Speaker 2:I also do think that it is a collaborative approach that needs to be followed, so we do need to get all the different stakeholders and role players to help with this and it shouldn't be just something that comes from healthcare professionals and we tell them about, not how to store safely their poisons, for example, and how to stay, but it should be something that comes from safety and security and all of those different stakeholders also should be involved for combined primary and injury or injury prevention programs. And then it should be something that should be done continuous, because, yeah, we are one of the countries, as we all know, with the highest burden of trauma injuries and, yes, yeah, it's definitely, if we can get this right at primary level, then our prevention level, then already it should reduce our injuries that we see in hospital quite significantly.
Speaker 1:Yes, I agree, and I feel that it's also the responsibility of all the health care workers that work in trauma care to be more vocal about injury prevention and also using platforms like social media to promote injury prevention. Yeah, so it's a huge job, but I think, you know, if we do a little bit more frequently, then hopefully at some stage we'll see a change.
Speaker 2:Yes, definitely, definitely. All the small little bits gets a lot at the end. And yeah, if you want to just do their little part, and not just on big days where we need to create awareness. But it should be a continuous yeah, it should actually be part of our daily conversations.
Speaker 1:Yes, for sure, Santel. As we finish off our discussions, are there any last words or thoughts from your side that you would like to share with our physiotherapy listeners?

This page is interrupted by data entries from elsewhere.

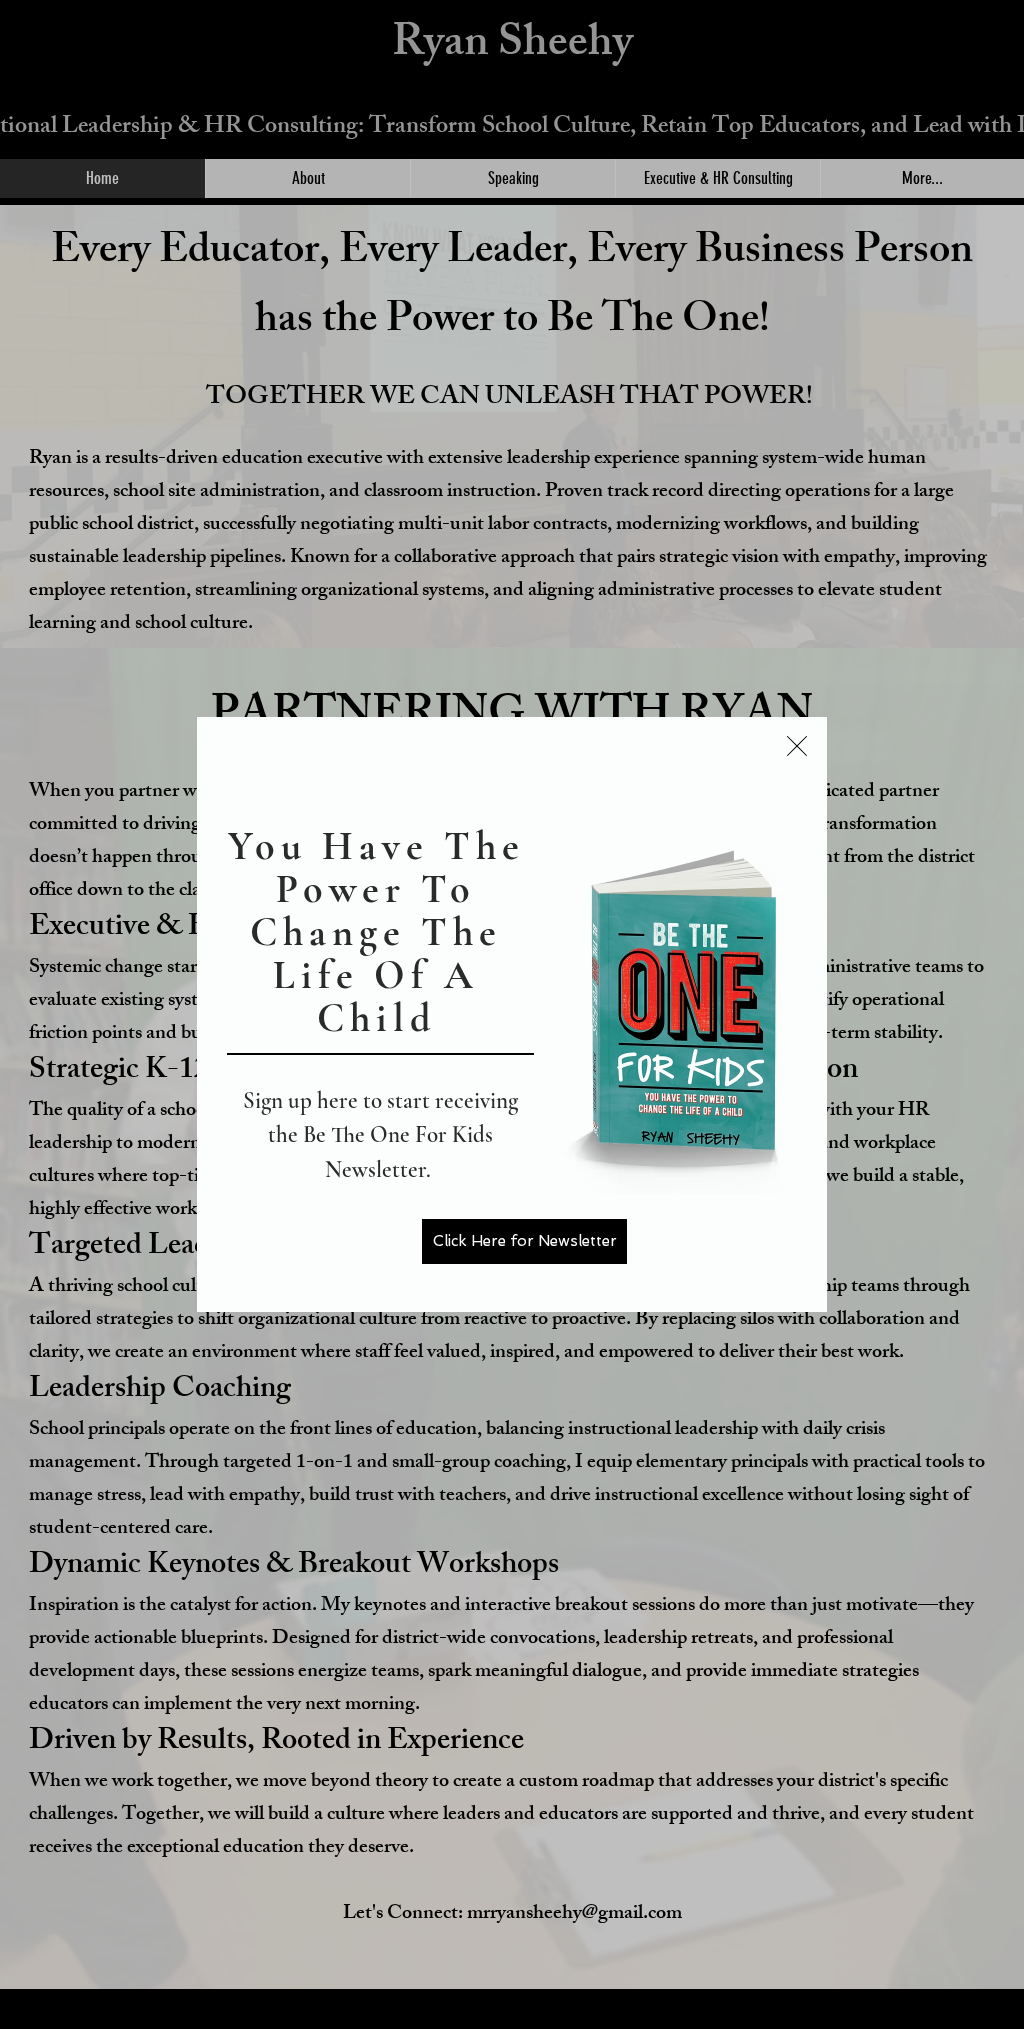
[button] (797, 746)
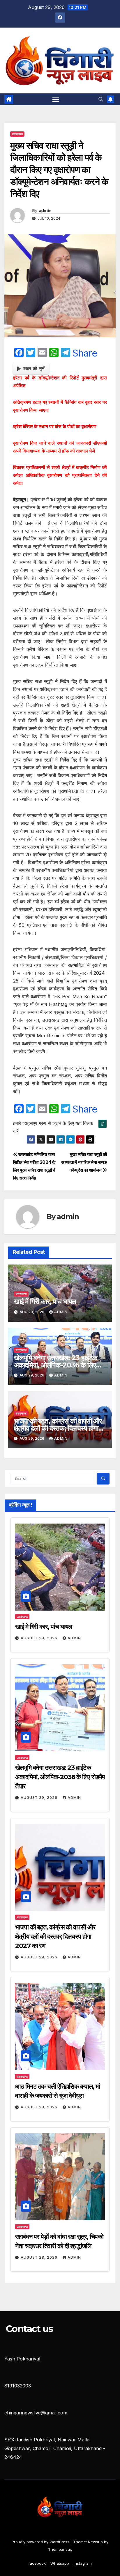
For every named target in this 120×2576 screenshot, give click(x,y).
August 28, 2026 (40, 2107)
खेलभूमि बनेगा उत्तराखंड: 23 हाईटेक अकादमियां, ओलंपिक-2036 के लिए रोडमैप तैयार (55, 1365)
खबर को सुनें (34, 368)
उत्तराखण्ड (17, 134)
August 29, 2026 (40, 1638)
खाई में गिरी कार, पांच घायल (45, 1301)
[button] (100, 99)
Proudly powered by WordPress (41, 2541)
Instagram (83, 2563)
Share (85, 353)
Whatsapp (59, 2563)
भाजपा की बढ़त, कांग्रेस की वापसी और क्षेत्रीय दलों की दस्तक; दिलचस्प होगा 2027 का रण (58, 1428)
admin (45, 210)
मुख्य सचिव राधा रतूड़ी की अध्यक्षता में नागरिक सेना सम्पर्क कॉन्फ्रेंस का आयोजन (84, 1162)
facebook (37, 2563)
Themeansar (59, 2549)
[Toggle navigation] (56, 99)
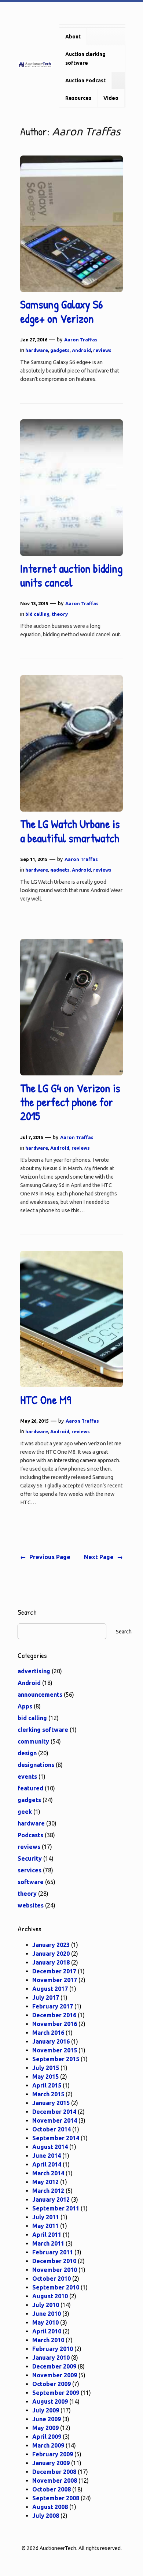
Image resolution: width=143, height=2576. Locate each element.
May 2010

Speaker 2:Yes, I can say that for us in emergency nursing and in emergency care, the physiotherapist really does play quite a big role. We can do all the initial emergency management and we can put that fracture or that injury in a sling or in a cast, but it is actually the rehabilitation afterwards that that needs. That plays a huge role on how what the outcome would be for that patient at the end. So I do think that you're working very closely together between the two disciplines is something that's also really important and that we can't go without one another actually.
Speaker 1:Yes, yeah, no, I totally agree, Santel. Thank you so much for your time. It's been lovely to have you on the show and hopefully we'll have opportunities in the future to invite you back again.
Speaker 2:Thank you very much for the invitation, eliane, and yes, hopefully I'll speak to you soon again.